Blaze is a new emulator that makes an old-school DEC VT420 terminal feel brand-new—and the internet is buzzing. Built in Rust (a modern coding language) and able to run in your browser via WebAssembly (web-friendly code), Blaze recreates the vintage screen, keyboard, smooth scrolling, and even 132-column mode. The devs are asking the community to help by sharing rare chip images (EEPROMs) from certain models, and the crowd is already digging in. Fans cheered that you can play “Termtris”—a Tetris-style demo—right in the emulator, while others dove into nostalgia, calling it the ultimate retro office flex.

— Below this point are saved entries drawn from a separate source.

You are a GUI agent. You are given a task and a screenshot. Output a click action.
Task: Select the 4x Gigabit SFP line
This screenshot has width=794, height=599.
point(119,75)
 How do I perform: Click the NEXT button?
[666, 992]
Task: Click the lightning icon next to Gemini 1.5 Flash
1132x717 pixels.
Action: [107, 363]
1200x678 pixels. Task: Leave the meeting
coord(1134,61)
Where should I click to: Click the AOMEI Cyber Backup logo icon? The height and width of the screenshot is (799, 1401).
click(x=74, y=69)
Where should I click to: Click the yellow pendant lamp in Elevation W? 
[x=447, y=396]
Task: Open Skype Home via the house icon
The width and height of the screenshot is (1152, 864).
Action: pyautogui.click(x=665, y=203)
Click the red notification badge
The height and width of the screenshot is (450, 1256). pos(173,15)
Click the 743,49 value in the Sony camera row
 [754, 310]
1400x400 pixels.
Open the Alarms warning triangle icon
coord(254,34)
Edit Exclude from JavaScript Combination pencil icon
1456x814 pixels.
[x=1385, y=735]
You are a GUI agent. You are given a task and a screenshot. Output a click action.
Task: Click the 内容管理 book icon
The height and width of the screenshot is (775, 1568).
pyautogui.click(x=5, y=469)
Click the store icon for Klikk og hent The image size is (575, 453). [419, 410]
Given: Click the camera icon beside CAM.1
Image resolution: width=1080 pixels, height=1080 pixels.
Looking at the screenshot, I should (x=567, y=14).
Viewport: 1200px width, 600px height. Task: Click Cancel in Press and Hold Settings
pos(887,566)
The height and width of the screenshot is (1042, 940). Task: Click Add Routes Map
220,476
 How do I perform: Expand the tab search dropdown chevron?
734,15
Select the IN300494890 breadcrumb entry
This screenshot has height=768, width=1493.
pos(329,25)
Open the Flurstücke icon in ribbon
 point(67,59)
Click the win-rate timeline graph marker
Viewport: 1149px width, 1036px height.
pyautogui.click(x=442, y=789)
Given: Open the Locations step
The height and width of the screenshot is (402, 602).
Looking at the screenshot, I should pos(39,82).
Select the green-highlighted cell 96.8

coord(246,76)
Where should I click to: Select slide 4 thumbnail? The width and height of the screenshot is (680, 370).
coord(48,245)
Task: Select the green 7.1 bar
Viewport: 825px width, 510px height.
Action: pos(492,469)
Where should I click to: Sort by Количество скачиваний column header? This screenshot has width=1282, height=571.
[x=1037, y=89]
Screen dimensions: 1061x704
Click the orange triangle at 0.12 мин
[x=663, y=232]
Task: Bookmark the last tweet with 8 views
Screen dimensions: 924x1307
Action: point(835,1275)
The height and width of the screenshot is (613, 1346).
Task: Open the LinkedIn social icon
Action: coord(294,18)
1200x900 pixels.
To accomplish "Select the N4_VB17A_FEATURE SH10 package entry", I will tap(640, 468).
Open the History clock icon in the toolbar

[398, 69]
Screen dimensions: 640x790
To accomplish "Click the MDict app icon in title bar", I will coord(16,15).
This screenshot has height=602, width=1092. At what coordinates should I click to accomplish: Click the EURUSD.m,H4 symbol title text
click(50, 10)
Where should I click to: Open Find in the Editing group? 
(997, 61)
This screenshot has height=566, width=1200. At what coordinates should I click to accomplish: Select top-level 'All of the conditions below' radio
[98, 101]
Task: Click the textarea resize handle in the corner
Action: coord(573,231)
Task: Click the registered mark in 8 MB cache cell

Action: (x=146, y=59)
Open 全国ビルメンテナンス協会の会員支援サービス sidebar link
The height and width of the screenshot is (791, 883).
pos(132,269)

But the hottest take? “Do the VT525 next.” One commenter argued the VT525—the last Digital Equipment Corporation terminal—is the real prize because it’s basically a superset of the older ones. Meanwhile, gamers spotted a spicy bug: a player says holding “down” sometimes stops a falling Tetris block mid-air, sparking playful bug-hunt energy and jokes about “vintage gravity.” Folks also laughed that their “new gaming rig” is a 90s workplace screen. For more geek-chic deep dives, the creator teased upcoming videos on @Paleotechnica. Want to pitch in? The EEPROM call-to-arms is live on GitHub. Emulation drama, retro vibes, and browser Tetris—what a combo.
Key Points
- •Blaze is a Rust-based emulator for DEC’s VT420 terminal and related models.
- •It emulates full VT420 hardware, including LK201 keyboard, DC7166B/DC7166C video processor, 8051 CPU, 5911 EEPROM, and DUART.
- •Features include smooth scrolling, multi-session support, and 132-column display mode.
- •It supports multiple backends: PTY process, WebAssembly in-browser, serial port, and local pipe.
- •The project requests EEPROM images for VT420 units with the PCTERM option (Olivetti WS-885 or VT420-D6) and other language variants via GitHub issues.